Associated Press Writer
Interest in buying locally produced food has helped butchers' business as consumers who want to know more about the steaks or chops they eat crowd counters at shops nationwide.
"I could say that in the past five years, my business has doubled," said John Brooks Jr., the meat-cutter at Des Moines' B&B Grocery, Meat and Deli, an 88-year-old family owned store.
More people care that all the beef he butchers is locally grown in central Iowa, Brooks said, and other butchers said the same. The executive director of the Elizabethtown, Pa.-based American Association of Meat Processors, said he doesn't have numbers on how much members' business has grown, but most are doing well.
"They seem to, at the retail level, be doing rather well," Jay Wenther said.

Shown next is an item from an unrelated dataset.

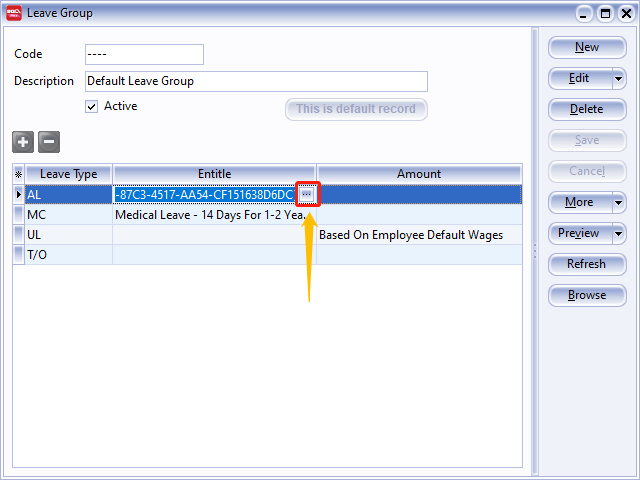This screenshot has width=640, height=480.
Task: Click the plus icon to add row
Action: [x=23, y=142]
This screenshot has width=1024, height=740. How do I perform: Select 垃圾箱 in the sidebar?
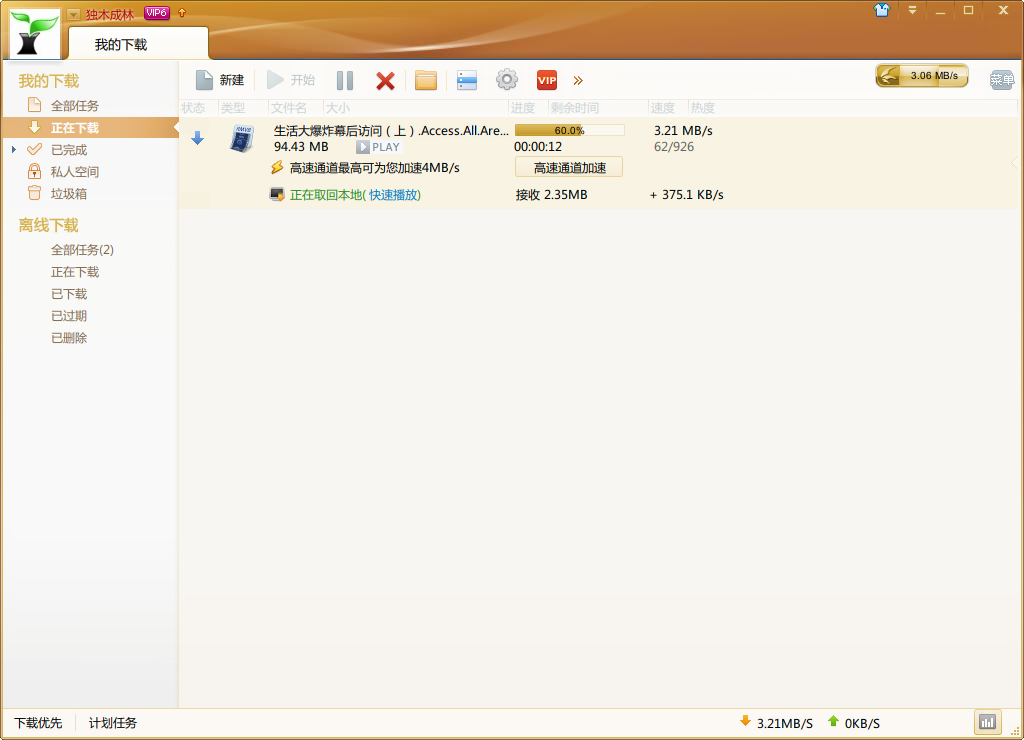68,194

Amy Sipes said she and her husband John Rediess, have seen "an upsurge" in business at their shop, John's Custom Meats in Smiths Grove, Ky. More people want to know where their food is produced, she said.
"They want a connection of some sort," Sipes said. "They're looking for a transparency, a connection to that farm."
Their business has increased about 40 percent in the past few years, in part because of food safety concerns.
"Anytime there is an E. coli scare for hamburger, my business booms," Sipes said. "The majority of people are information seekers - they ask a lot of questions. They're looking for someone to tell them if something is true or if it isn't."
Her husband is a fifth-generation butcher, whose father, grandfather and great-grandfather cut meat in Michigan.
Wenther said one reason such butchers are doing well is because there are fewer of them now than decades ago - in part because fewer people want to devote the time to learning the trade.
"A lot of our membership consists of handed-down businesses," Wenther said. "It's a passed-down art. You don't see a lot of kids getting out of high school or college wanting to start up their own butcher shop."
Most of the shops left serve a niche market, he said. In some cases, they have diversified and added services or products. In others, they serve farmers who want carcasses butchered so they can sell meat privately.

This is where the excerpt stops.